Questo dibattito, insieme ad altre componenti di ordine storico e a volte politico, è stato alla base delle due principali teorie sull'evoluzione del genere Homo, in particolare sull'origine dell'uomo moderno. La teoria della sostituzione (conosciuta anche con la denominazione di Out of Africa) interpreta le varie forme continentali come il risultato di successive sostituzioni da parte di forme che evolvevano in Africa e si spostavano nelle altre regioni già popolate da altre specie. Così H. sapiens si origina in Africa, si sposta in Europa sostituendo i Neandertaliani e in Asia sostituendo H. erectus. È molto importante notare che una sostituzione del genere non comporta necessariamente una 'superiorità' adattativa delle forme moderne, ma può anche essere il risultato di un'estinzione autonoma delle specie locali e di un successivo spostamento in territori dunque liberi delle nuove specie emigranti. Al contrario, la teoria multiregionale ritiene che le differenze tra forme arcaiche e forme moderne non siano tali da giustificare una separazione filogenetica e suggerisce che l'evoluzione umana sia stata il risultato di un cambiamento globale senza distinzioni geografiche nette, o comunque riconoscibili in termini paleontologici.

▸ Estratti dal dataset:
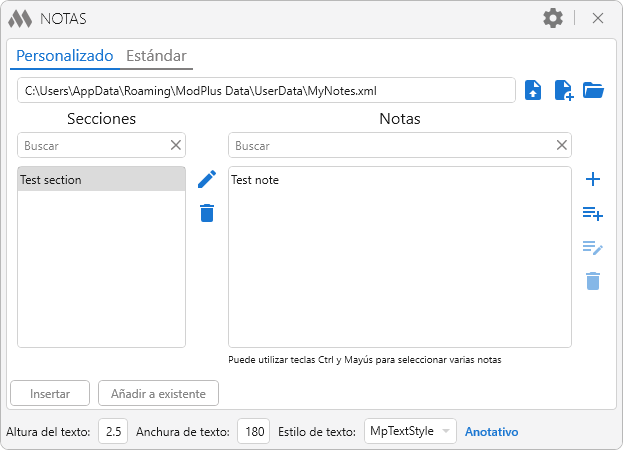Image resolution: width=623 pixels, height=450 pixels.
Task: Edit the note using list-pencil icon
Action: (x=593, y=247)
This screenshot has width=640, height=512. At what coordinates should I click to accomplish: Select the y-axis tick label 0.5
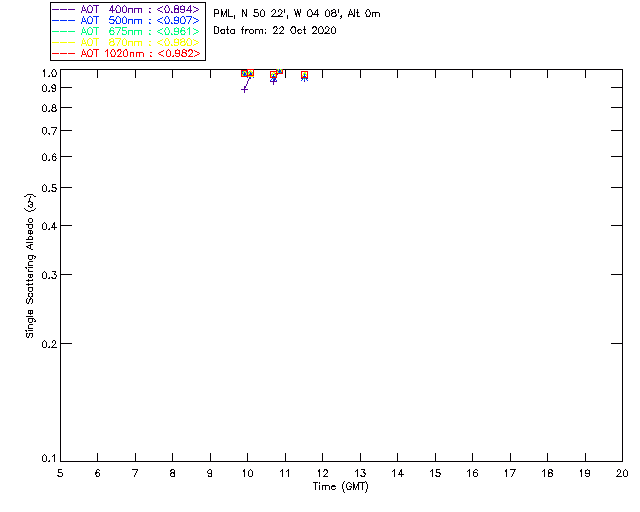click(46, 188)
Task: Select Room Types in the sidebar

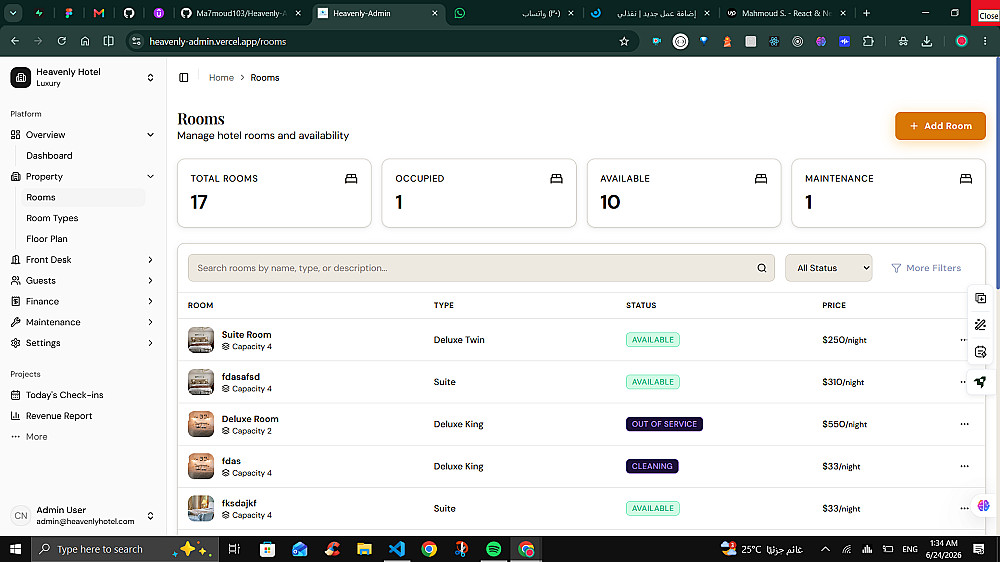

▸ Consegna: Puoi proseguire il brano sulle teorie dell'origine dell'uomo moderno, partendo subito dopo la sua ultima frase?

▸ Risposta attesa:
Il dibattito tra queste due teorie è sempre vivo e spesso condotto su un piano non propriamente scientifico. Spesso, per esempio, le due teorie vengono prese in esame per confutare il concetto di razza nella specie umana, quando invece entrambe sono compatibili sia con il concetto di razza sia con la sua negazione. Non mancano inoltre tentativi di combinazione delle due teorie, secondo i quali nuove forme avrebbero colonizzato nuovi territori assorbendo geneticamente le popolazioni residenti. Il punto fondamentale è che il record fossile è in genere troppo frammentato nel tempo, nello spazio e nella morfologia per permettere un approccio statistico e formale che possa falsificare una teoria a favore di un'altra. In Europa le evidenze di una sostituzione sono piuttosto solide. Non vi sono attestazioni di continuità o mescolamento nella morfologia delle forme moderne e di quelle neandertaliane, e anche i processi di sviluppo sembrano distinti. Più recentemente anche i dati molecolari hanno riscontrato una sostanziale separazione della variabilità genetica tra questi due gruppi. Al contrario, in Asia le indicazioni sono più incomplete, le dinamiche del Pleistocene medio in Africa non ancora note e i dati sul continente australiano a volte contraddittori.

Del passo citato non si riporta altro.